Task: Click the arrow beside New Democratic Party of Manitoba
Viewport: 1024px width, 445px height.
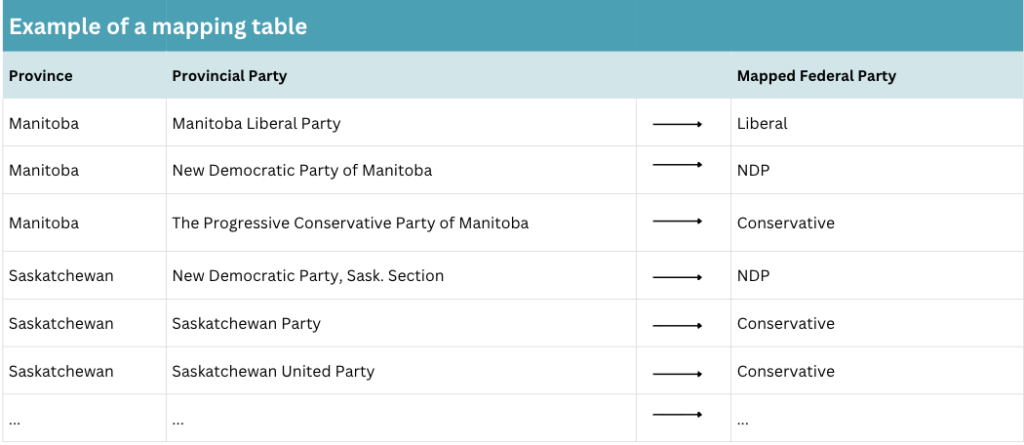Action: (x=677, y=165)
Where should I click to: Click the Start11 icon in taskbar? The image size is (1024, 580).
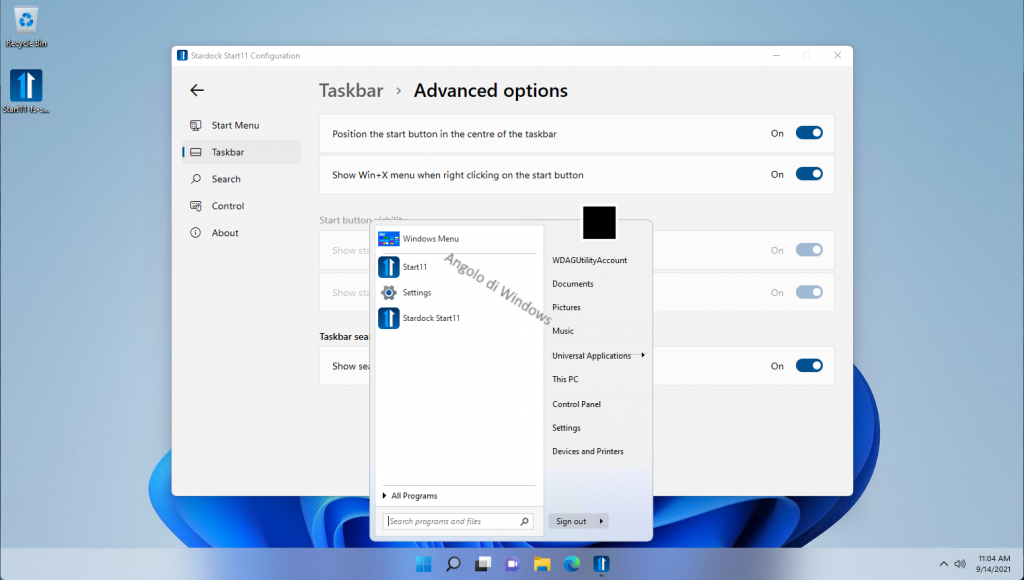(602, 564)
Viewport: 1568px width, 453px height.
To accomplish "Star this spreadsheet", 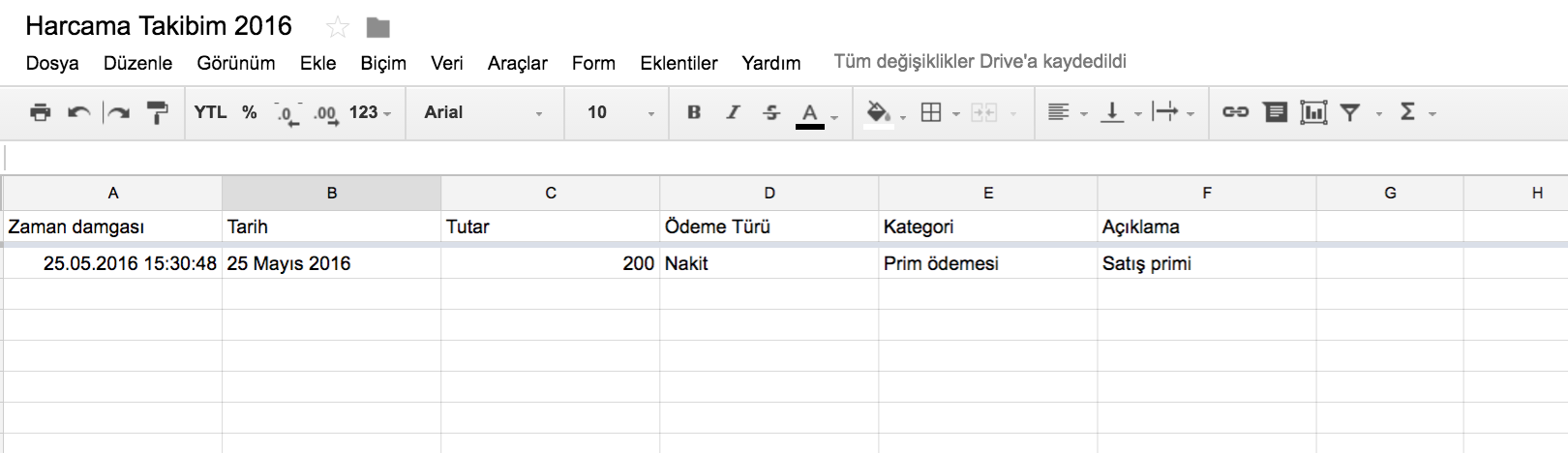I will pyautogui.click(x=338, y=27).
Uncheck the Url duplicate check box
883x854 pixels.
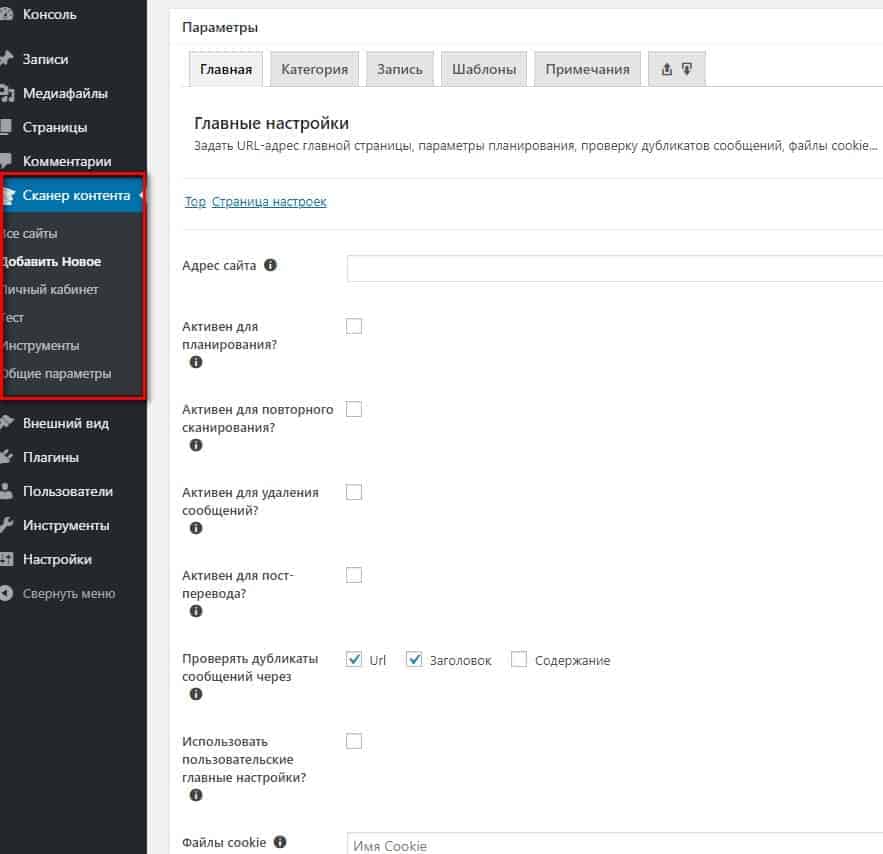[354, 659]
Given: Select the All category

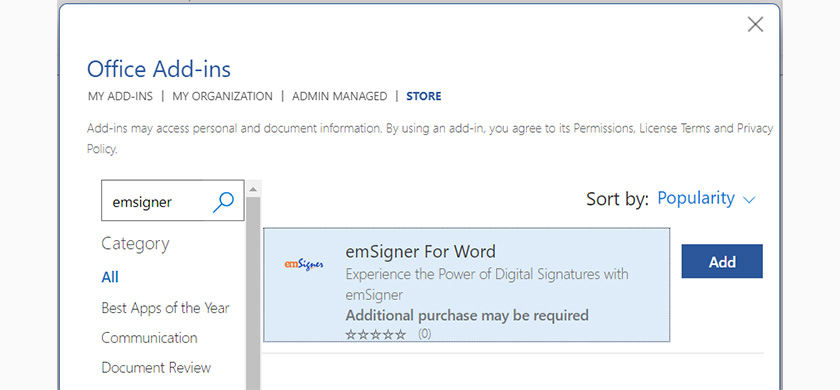Looking at the screenshot, I should pos(110,277).
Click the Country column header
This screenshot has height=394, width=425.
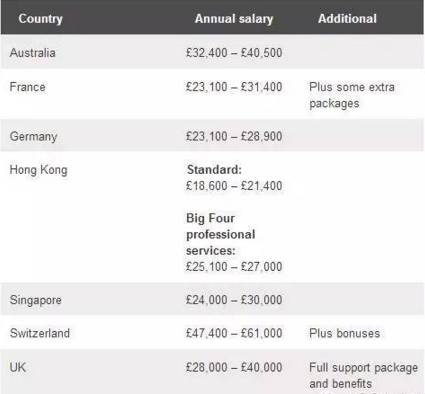(40, 19)
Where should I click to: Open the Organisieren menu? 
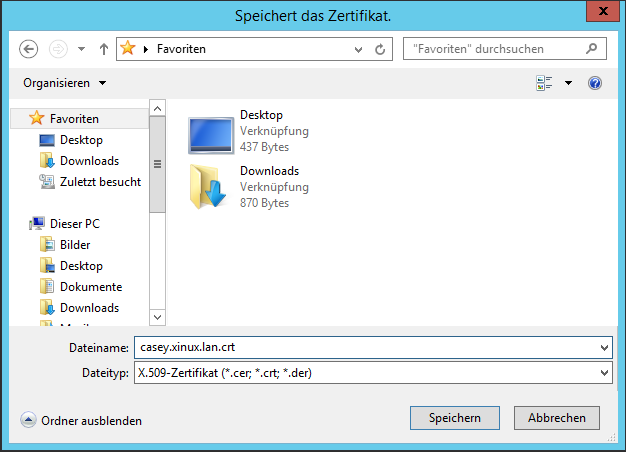(65, 83)
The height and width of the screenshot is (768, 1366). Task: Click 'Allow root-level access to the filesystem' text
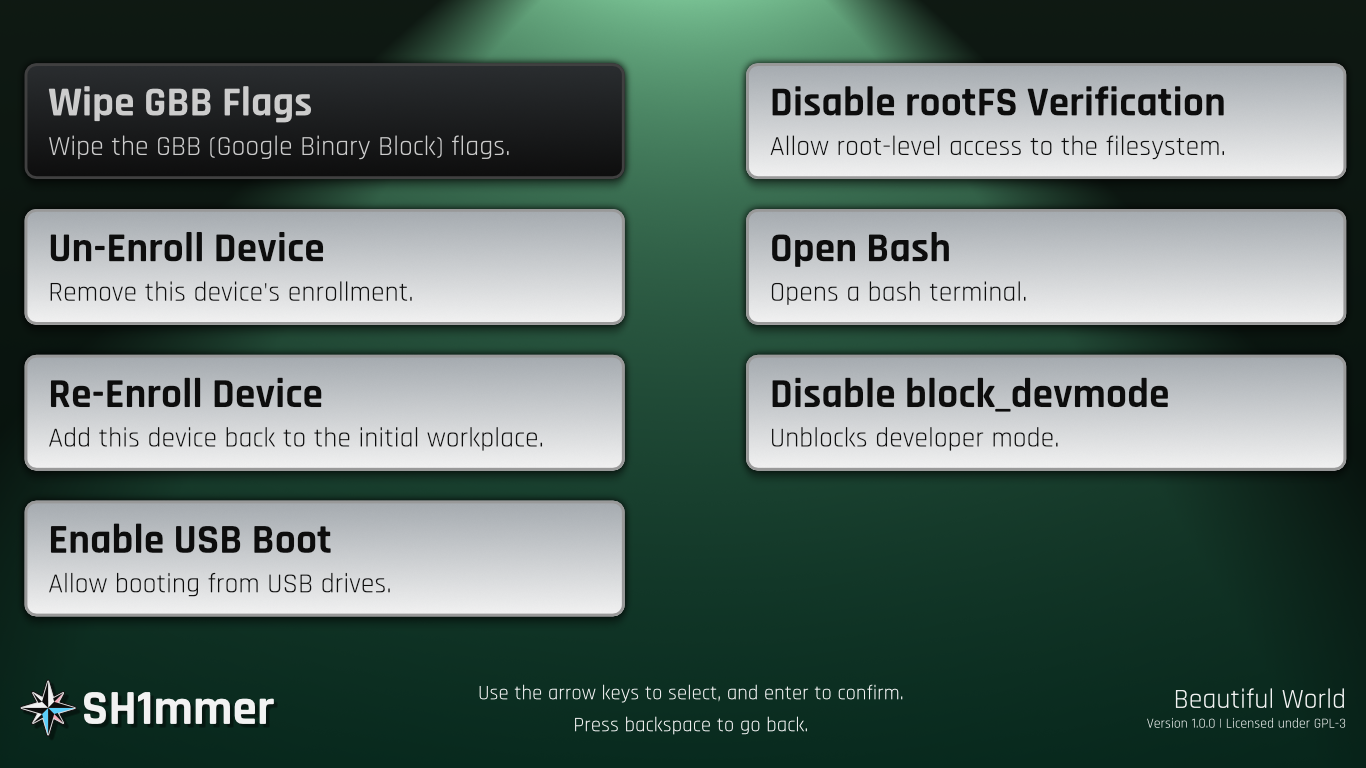pos(997,147)
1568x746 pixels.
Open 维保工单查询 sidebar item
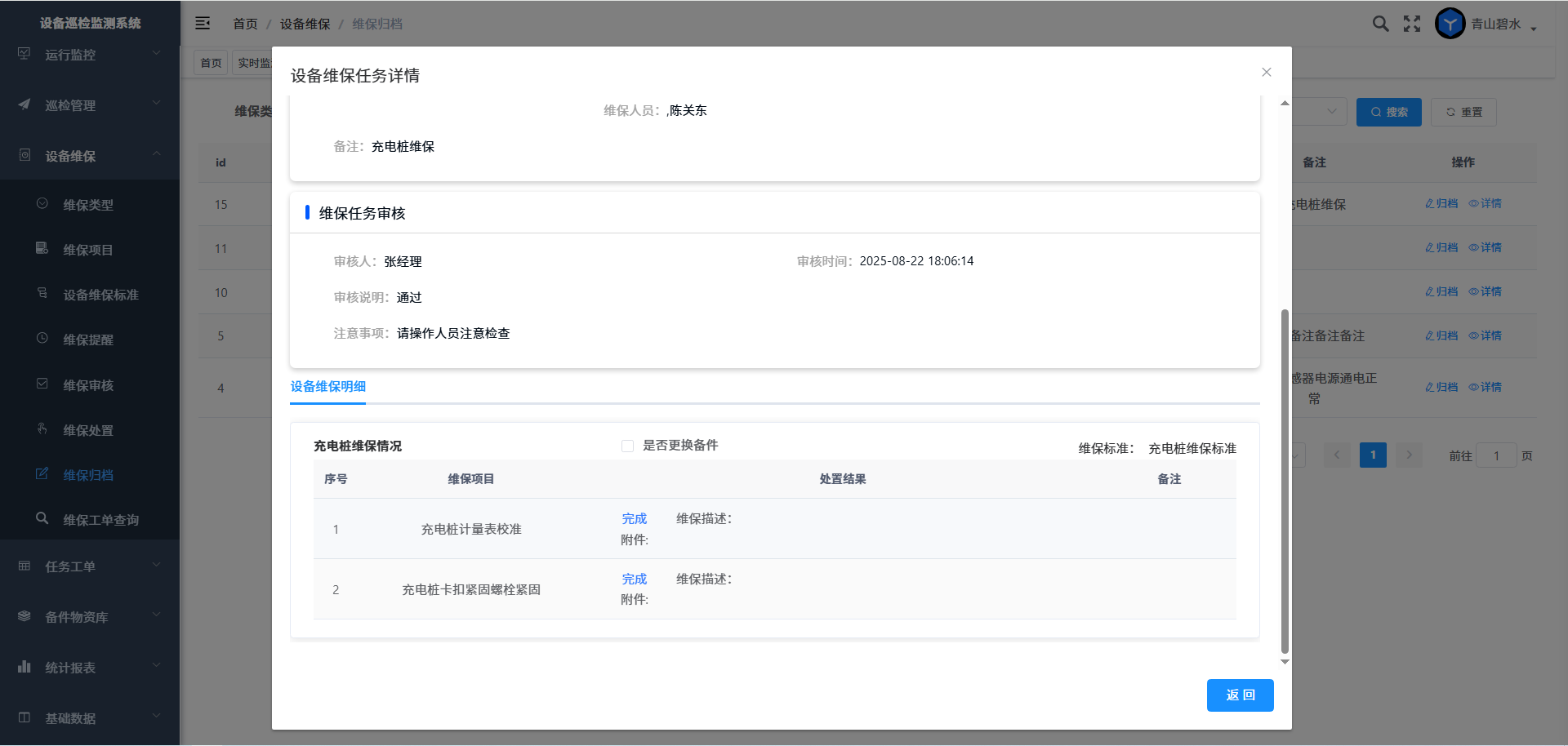[100, 520]
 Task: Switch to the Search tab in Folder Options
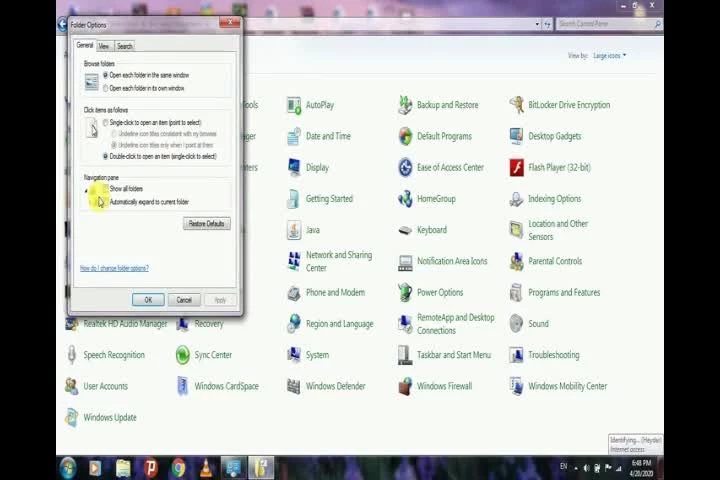124,46
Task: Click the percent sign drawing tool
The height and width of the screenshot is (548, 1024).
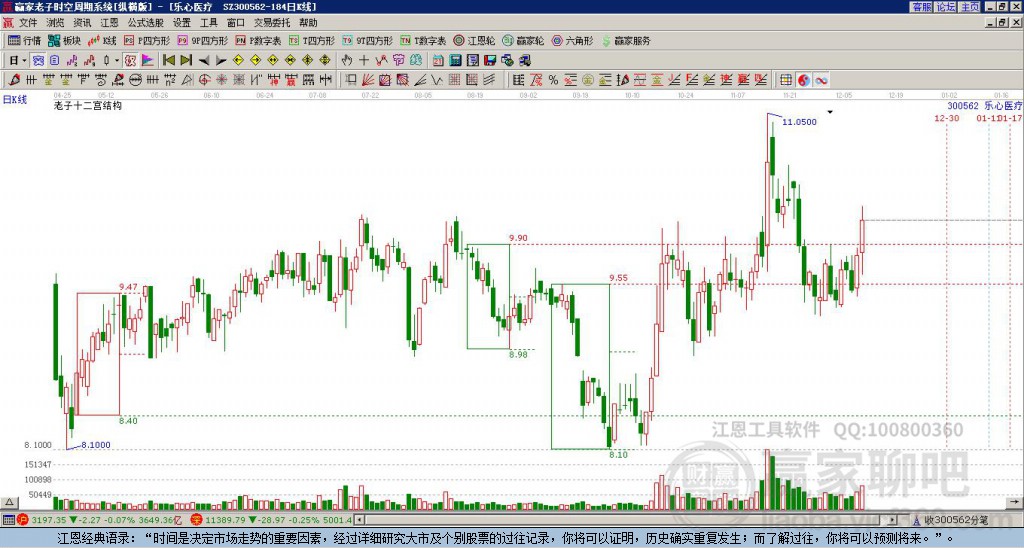Action: [553, 80]
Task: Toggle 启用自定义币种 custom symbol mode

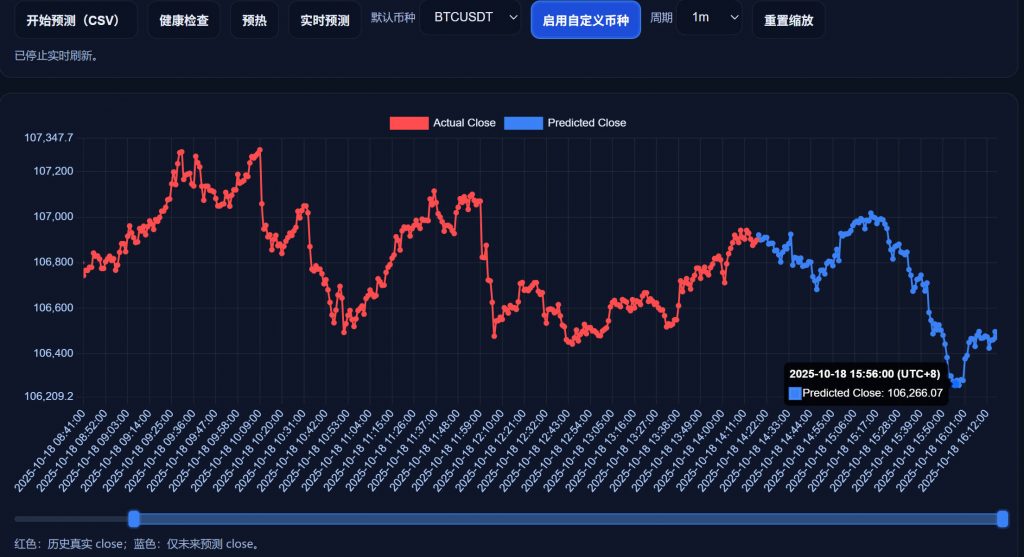Action: pos(586,20)
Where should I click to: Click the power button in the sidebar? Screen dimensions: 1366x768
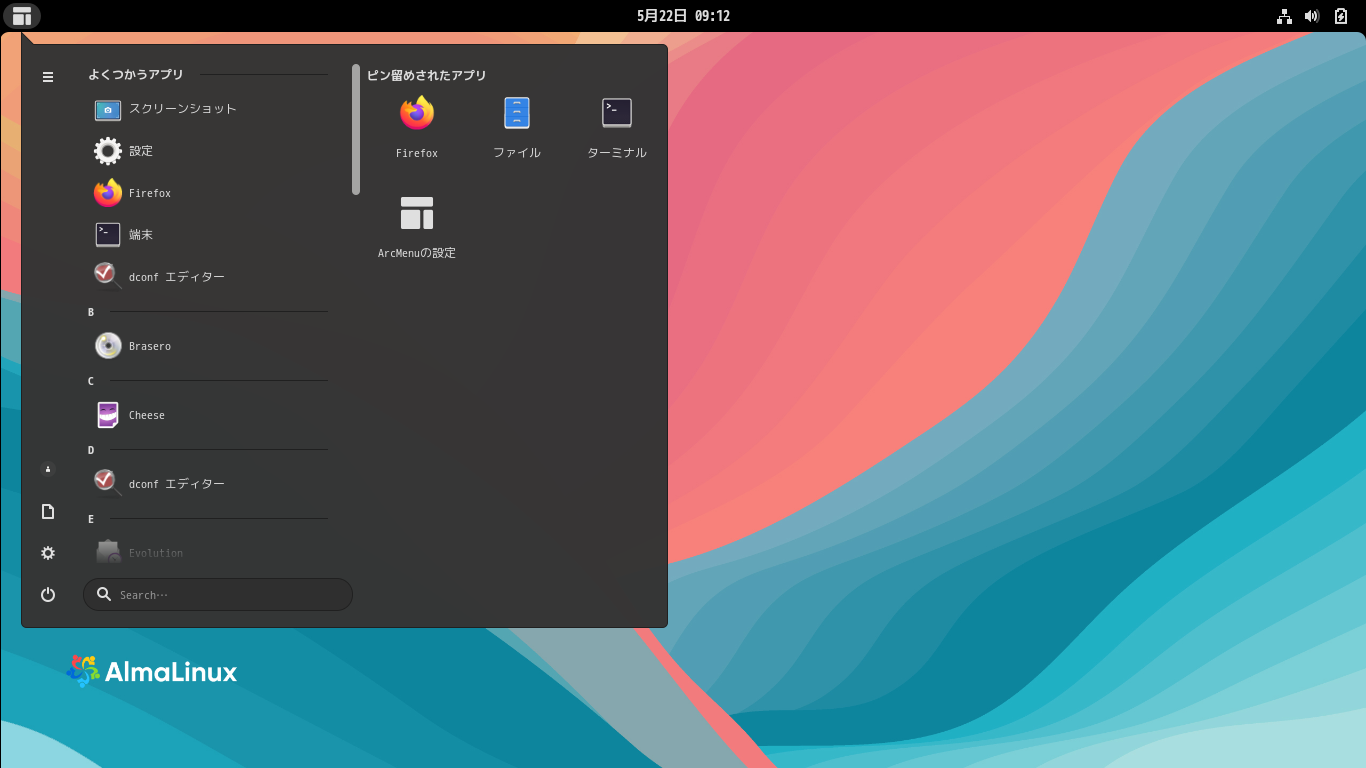coord(47,594)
───
__About this task__:
Set down exactly and only the lines from the line that contains "Where should I click to: Click the power" through the last line of the entries above, with both of those lines included and the pictures left out.

__Exercise solution__:
Where should I click to: Click the power button in the sidebar? Screen dimensions: 1366x768
coord(47,594)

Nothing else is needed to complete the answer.